Our Real Estate Blog

Mortgage Rates (8/6/2010)

August 6th, 2010 5:07 PM by Lehel S.

Friday's bond market has opened in positive territory after this morning's important economic news gave us somewhat favorable results. The stock markets have reacted negatively to the data, pushing the Dow down 117 points and the Nasdaq down 33 points. The bond market is currently up 13/32, which should improve this morning's mortgage rates by approximately .125 - .250 of a discount point.

This morning's data came from the Labor Department, who reported that the U.S. unemployment rate held at 9.5% last month and that 131,000 jobs were lost. The unemployment rate was expected to rise to 9.6%, so the news was not all great for the bond market. But analysts were expecting to see that the economy lost only 85,000 jobs. In addition, today's report also revised June's payroll loss higher by nearly 100,000, meaning June was much worse than previously thought. The larger than expected loss in payrolls and the sizable revision to June's numbers have led to today' s solid open in bonds.

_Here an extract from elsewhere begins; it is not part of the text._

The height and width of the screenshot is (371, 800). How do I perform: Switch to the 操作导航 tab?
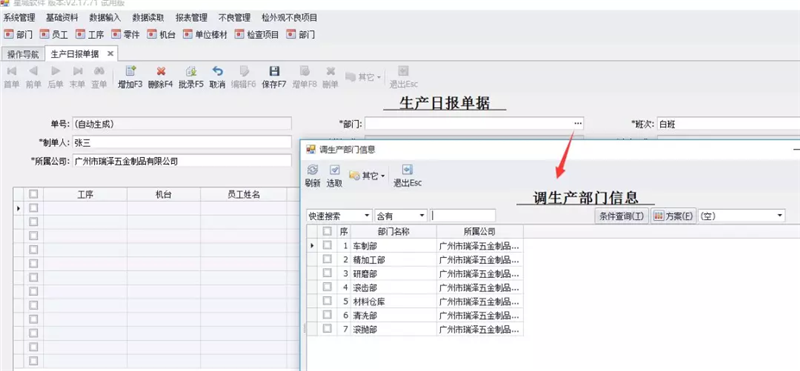pos(22,54)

In a bit of bad news for bonds, it was also reported that average earnings were revised higher for June and rose 0.2% last month when they were expected to rise only 0.1%. The bond market does not like to see rising income because it raises concerns about wage inflation and gives consumers more funds to spend that fuels economic activity. However, that reading was not enough to erase the positive tone for bonds this morning.

The benchmark 10-year Treasury Note has broken below the pesky 2.90% that was a strong resistance point. This fact, along with the appearance that stocks may continue to fall today, leads me to believe we may see more improvements to mortgage rates this afternoon. While this is no guarantee, the indicators do point that direction in my opinion.

Next week will be a busy week for the bond market and mortgage rates with a few important economic reports, two relevant Treasury auctions and another FO MC meeting all on tap. The most important economic data comes late in the week and there is nothing of concern due Monday. In between comes the FOMC meeting and Treasury auctions that may influence bond trading. Look for more details on next week's events in Sunday's weekly preview.

If I were considering financing/refinancing a home, I would.... Float if my closing was taking place within 7 days... Float if my closing was taking place between 8 and 20 days... Float if my closing was taking place between 21 and 60 days... Float if my closing was taking place over 60 days from now... This is only my opinion of what I would do if I were financing a home. It is only an opinion and cannot be guaranteed to be in the best interest of all/any other borrowers.